TASK DETAILS: Transcribe this listing exactly; omit the pictures.

DATA FOR THIS TASK:
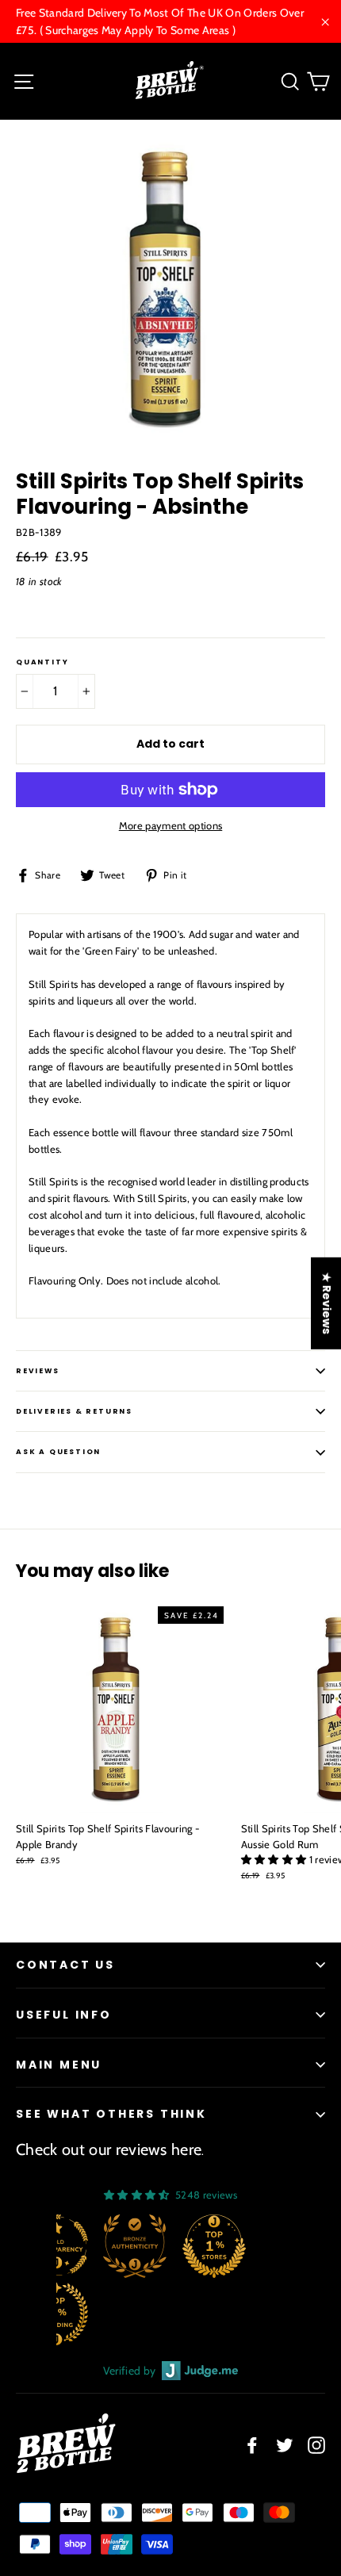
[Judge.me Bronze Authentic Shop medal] (135, 2246)
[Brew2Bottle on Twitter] (284, 2445)
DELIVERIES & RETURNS (74, 1411)
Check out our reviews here (108, 2149)
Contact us (65, 1965)
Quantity (42, 662)
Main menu (59, 2065)
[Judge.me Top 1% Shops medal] (214, 2246)
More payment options (171, 825)
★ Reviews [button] (327, 1303)
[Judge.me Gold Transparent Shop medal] (56, 2246)
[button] (275, 1859)
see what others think (111, 2114)
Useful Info (64, 2015)
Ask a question (58, 1451)
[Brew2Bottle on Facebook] (252, 2445)
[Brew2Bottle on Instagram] (316, 2445)
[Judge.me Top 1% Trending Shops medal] (56, 2313)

SOLUTION TO THIS TASK:
[Judge.me Bronze Authentic Shop medal] (135, 2246)
[Brew2Bottle on Twitter] (284, 2445)
DELIVERIES & RETURNS (74, 1411)
Check out our reviews here (108, 2149)
Contact us (65, 1965)
Quantity (42, 662)
Main menu (59, 2065)
[Judge.me Top 1% Shops medal] (214, 2246)
More payment options (171, 825)
★ Reviews [button] (327, 1303)
[Judge.me Gold Transparent Shop medal] (56, 2246)
[button] (275, 1859)
see what others think (111, 2114)
Useful Info (64, 2015)
Ask a question (58, 1451)
[Brew2Bottle on Facebook] (252, 2445)
[Brew2Bottle on Instagram] (316, 2445)
[Judge.me Top 1% Trending Shops medal] (56, 2313)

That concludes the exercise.